- Instruções do exercício -
- A) Segundo o texto sobre crimes cibernéticos, por quanto tempo o PL do Azeredo tramitou no Congresso antes de ser aprovado?
- B) Transcreva literalmente o trecho do texto sobre crimes cibernéticos que vai de "Os projetos aprovados" até "pesquisa em segurança.", inclusive.

Nesta semana a Câmara dos Deputados aprovou os dois principais projetos de lei (PL) sobre crimes cibernéticos que estavam em discussão no congresso, dando fim a vários anos de uma tramitação que parecia que não teria fim. Para virarem lei, falta apenas a sanção da presidente Dilma Rousseff.
Os projetos aprovados foram o famoso "PL do Azeredo" (PL 84/99), também conhecido maldosamente como "AI-5 Digital" e o PL do deputado Paulo Teixeira (do PT), chamado de "Lei Carolina Dieckmann" (PL 2793/2011).
Eu já discuti aqui a importância de termos um projeto de lei sobre os crimes cibernéticos e também critiquei a "Lei Carolina Dieckmann", principalmente porque ela corre o sério risco de criminalizar a pesquisa em segurança.
O importante a ser notado é que, no final das contas, o Congresso conseguiu fazer uma baita de uma "lambança": aprovou a lei Carolina Dieckmann às pressas, em cerca de um ano, e aprovou um mini-frankstein do PL do Azeredo, que teve quase todos os artigos originais cortados para retirar todo e qualquer ponto polêmico e, assim, conseguir ser aprovado após tramitar no Congresso por quase 12 anos. Ou seja, discutiu um projeto demais, outro de menos, e acabou aprovando algo que está longe do ideal, embora certamente darão um certo suporte jurídico ao combate ao crime cibernético.
Uma coisa a se notar é que o processo de criação de leis no Brasil é intrisicamente lento e, normalmente, envolve dezenas de discussões. De uma forma geral, um projeto de lei surge em uma das "casas" (a Câmara dos Deputados ou o Senado). Após ser discutido em várias comissões e após ser discutido e aprovado no plenário (o que pode durar várias reuniões), o projeto segue para a avaliação da outra casa. Nesta casa, ele também vai passar por várias comissões e votações, aonde pode ser alterado várias vezes, até ser aprovado pelo plenário. Quando o projeto de lei volta para a casa original, ele segue para a "reta final" aonde não pode mais sofrer alterações: o plenário pode apenas aprovar ou rejeitar as alterações propostas pela outra casa, ou retirar alguma coisa do texto original. Nada mais pode ser alterado ou incluído. Com a aprovação do plenário, aí o PL segue para sanção da Presidência da República, que pode aprovar o projeto integralmente, vetar algum parágrafo específico ou vetar tudo. Ou seja, um projeto proposto por um Deputado Federal, por exemplo, vai tramitar durante um tempão na Câmara, depois vai para o Senado, vai passar por todos os trâmites burocráticos e discussões do Senado, e quando a proposta voltar para a Câmara ela deve ser aprovada para ir para a Presidência, lembrando que a Câmara não poderá mudar nada no projeto após recebê-lo do Senado - só poderá, no máximo, retirar algum artigo ou parágrafo do projeto original ou algo que tenha sido adicionado ou alterado pelo Congresso.
Meio confuso, né? Por isso mesmo que um projeto de lei demora vários anos para ser aprovado, e por isso mesmo dá um frio na espinha ver um projeto aprovado as pressas por todo mundo.

- Bloco de dados -

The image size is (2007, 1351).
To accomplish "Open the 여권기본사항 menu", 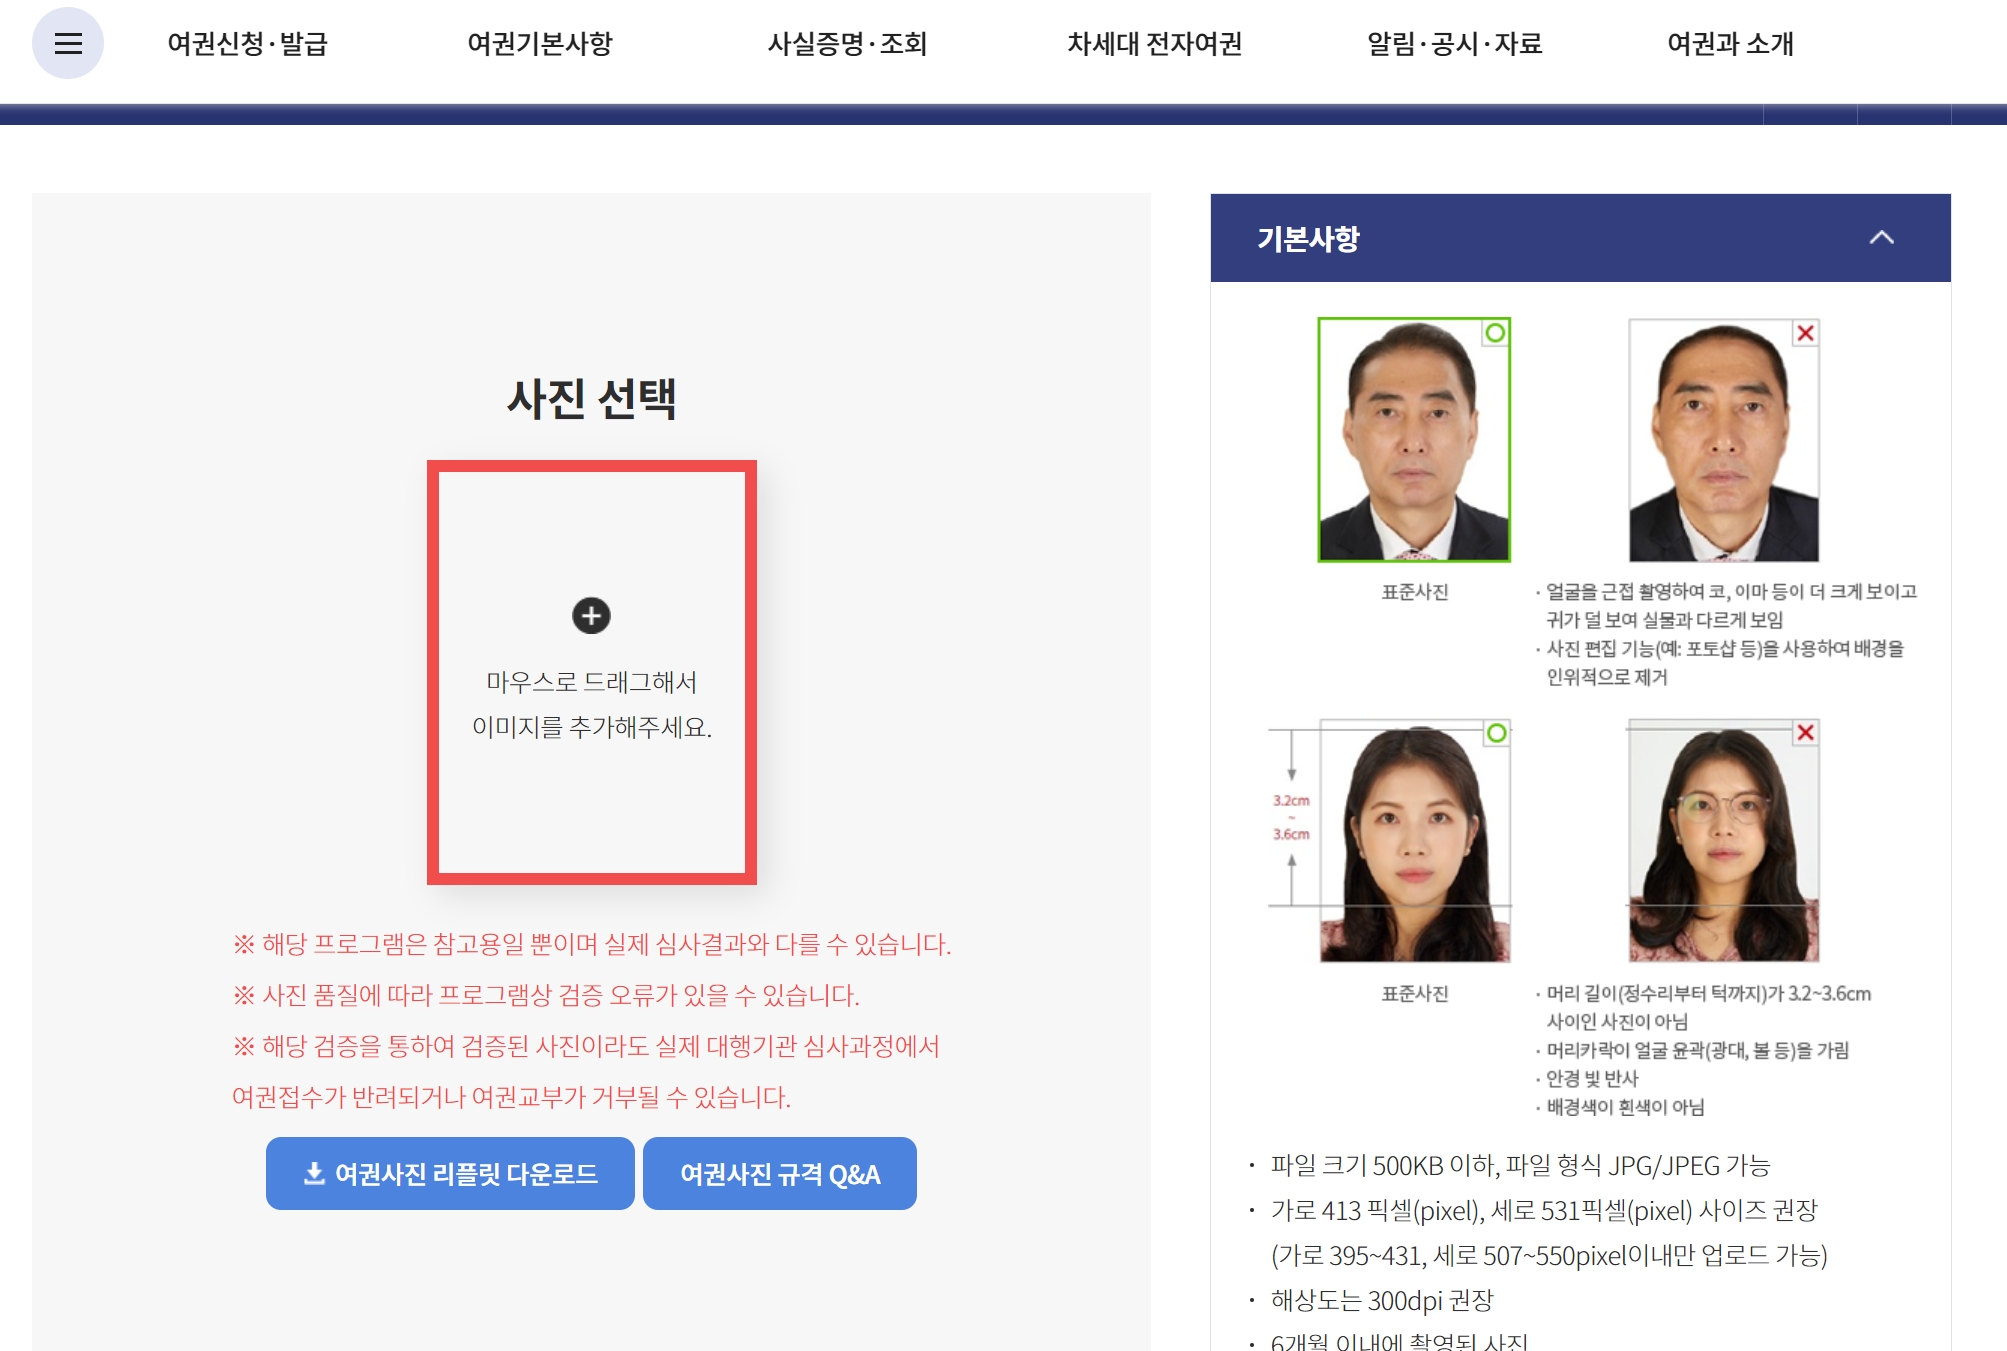I will (539, 44).
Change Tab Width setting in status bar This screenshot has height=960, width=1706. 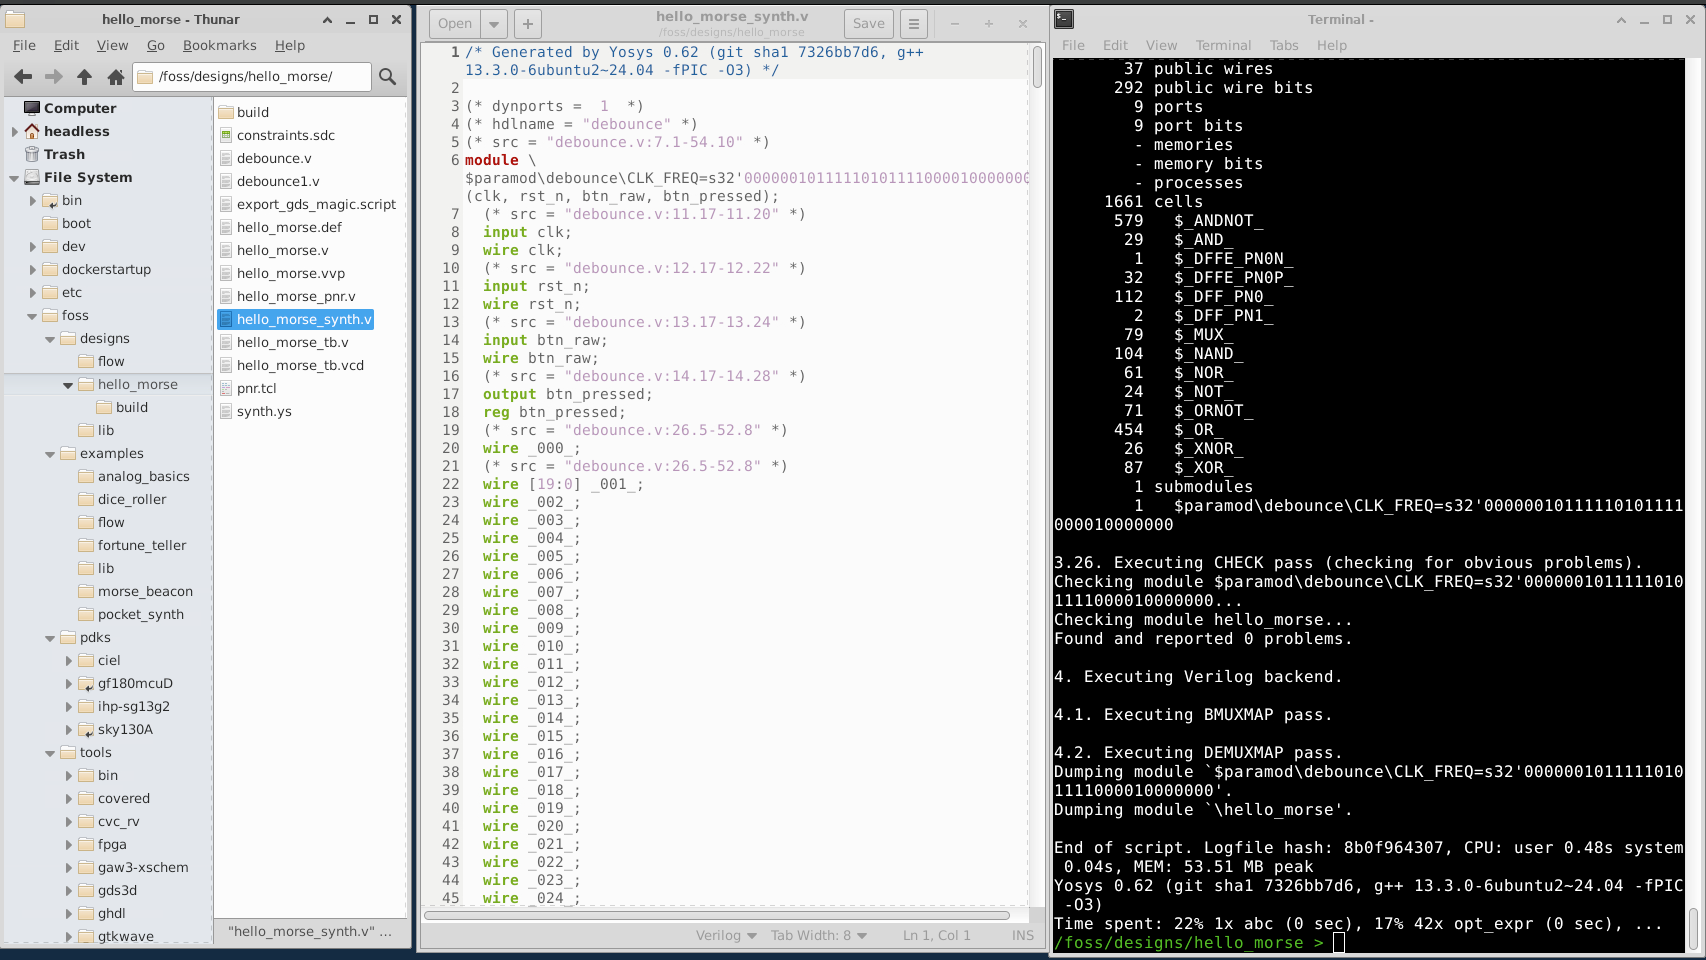pyautogui.click(x=818, y=936)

- Respostas do exercício -
- A) Por quase 12 anos.

- B)
Os projetos aprovados foram o famoso "PL do Azeredo" (PL 84/99), também conhecido maldosamente como "AI-5 Digital" e o PL do deputado Paulo Teixeira (do PT), chamado de "Lei Carolina Dieckmann" (PL 2793/2011).
Eu já discuti aqui a importância de termos um projeto de lei sobre os crimes cibernéticos e também critiquei a "Lei Carolina Dieckmann", principalmente porque ela corre o sério risco de criminalizar a pesquisa em segurança.